LE DÉCLIC DE MARIA S’OPÈRE GRÂCE AU CONTEXTE DANS LEQUEL ELLE EST PLONGÉE PAR HASARD. ET VOUS, QU’EST-CE QUI A ÉVEILLÉ VOTRE DÉSIR D’ÊTRE ACTRICE ?
Je fais partie de ces gosses qui ont une passion dans l’enfance et contre quoi personne ne peut rien ! Hier, je discutais avec mon voisin ; il m’a dit que son fils lui avait demandé une machine à coudre professionnelle à l’âge de 6 ans. Aujourd’hui il en a 17 et il veut être styliste. Je lui ai dit : « Tu dois te soumettre à la passion de ton fils. » En tant que parent, tu dois le suivre et ne jamais l’empêcher dans son désir. J’ai vécu la même chose enfant.

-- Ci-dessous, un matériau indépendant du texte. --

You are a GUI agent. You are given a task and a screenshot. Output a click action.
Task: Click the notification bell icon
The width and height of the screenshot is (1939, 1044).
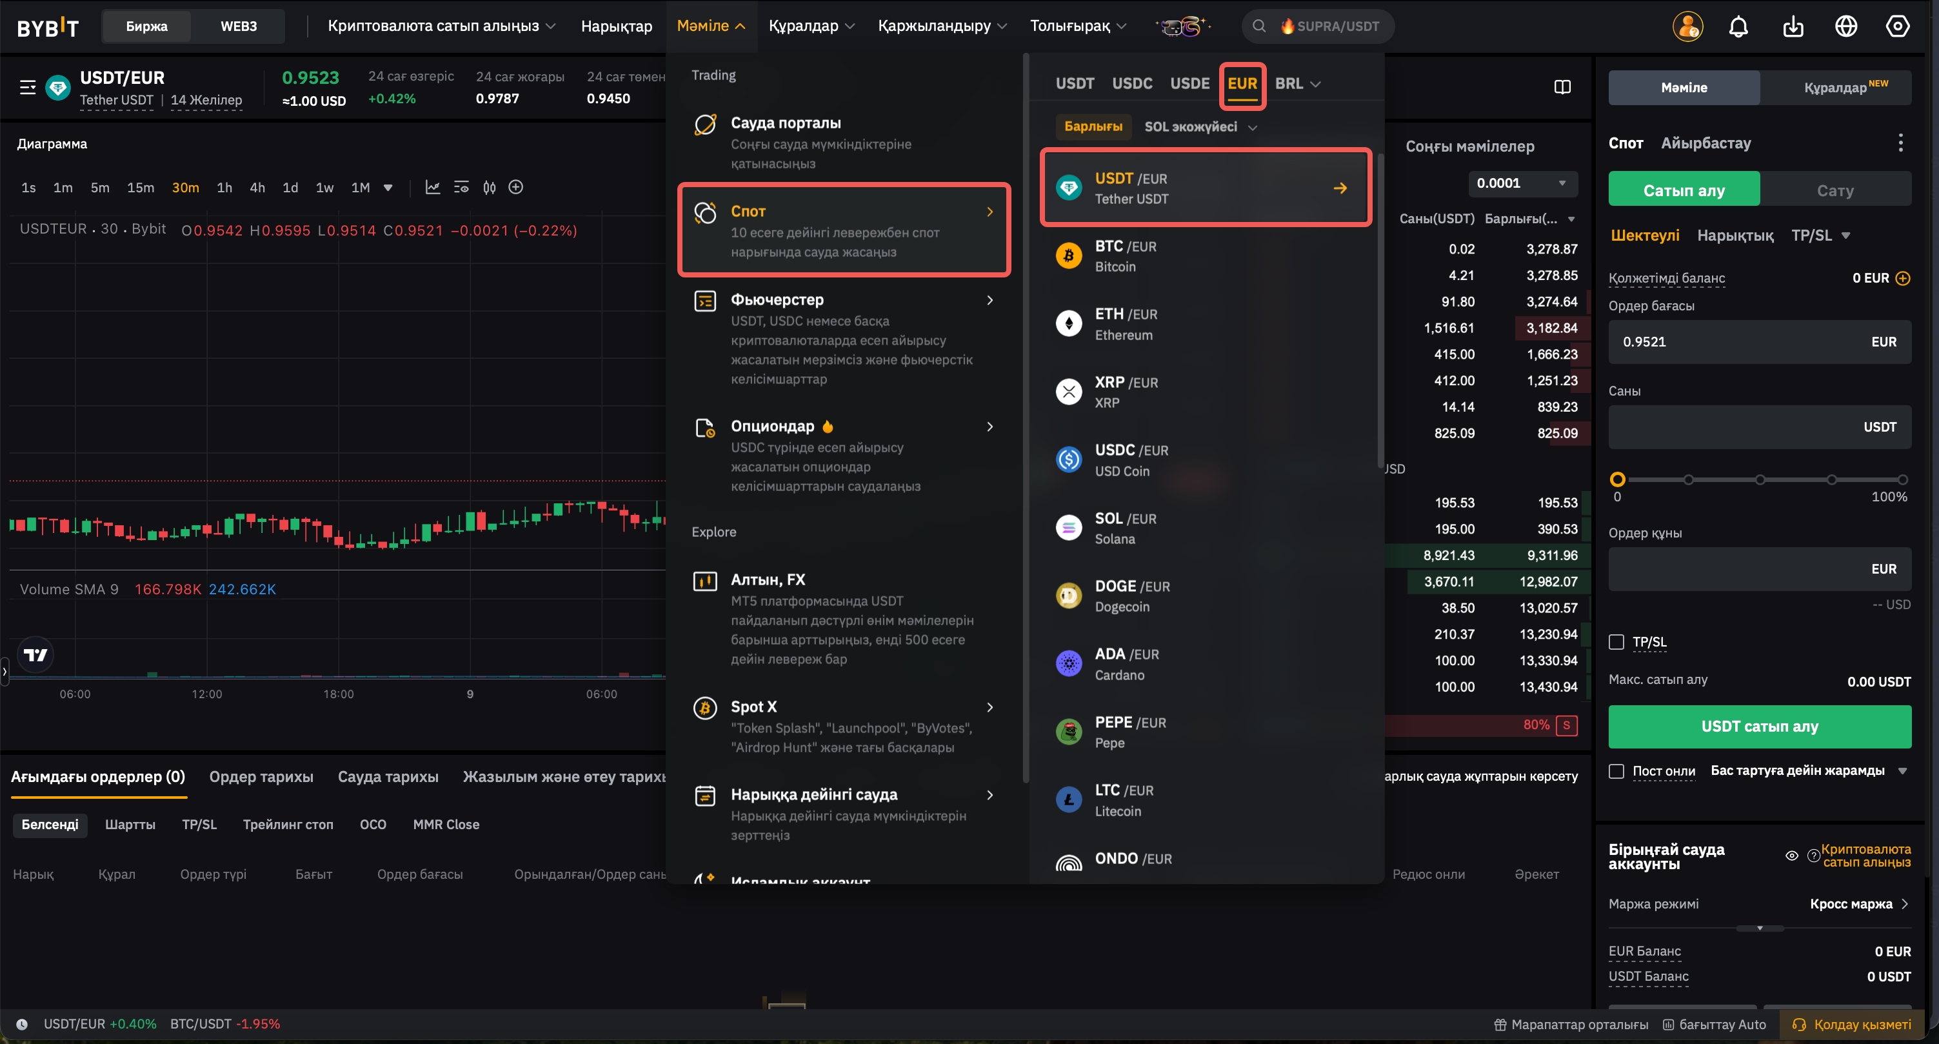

Rétrospectivement, je me dis que j’ai eu ce besoin car mes émotions mettaient ma famille très mal à l’aise ; il fallait que ça roule, que je ne m’embête personne et que je sois un bon petit cheval à la maison. Or j’étais hypersensible – et je le suis toujours –, donc le fait de jouer me permettait de déverser ce flot émotionnel que je devais contenir le reste du temps. Je crois que c’est ce qui m’a poussé à m’inscrire à mes premiers cours de théâtre.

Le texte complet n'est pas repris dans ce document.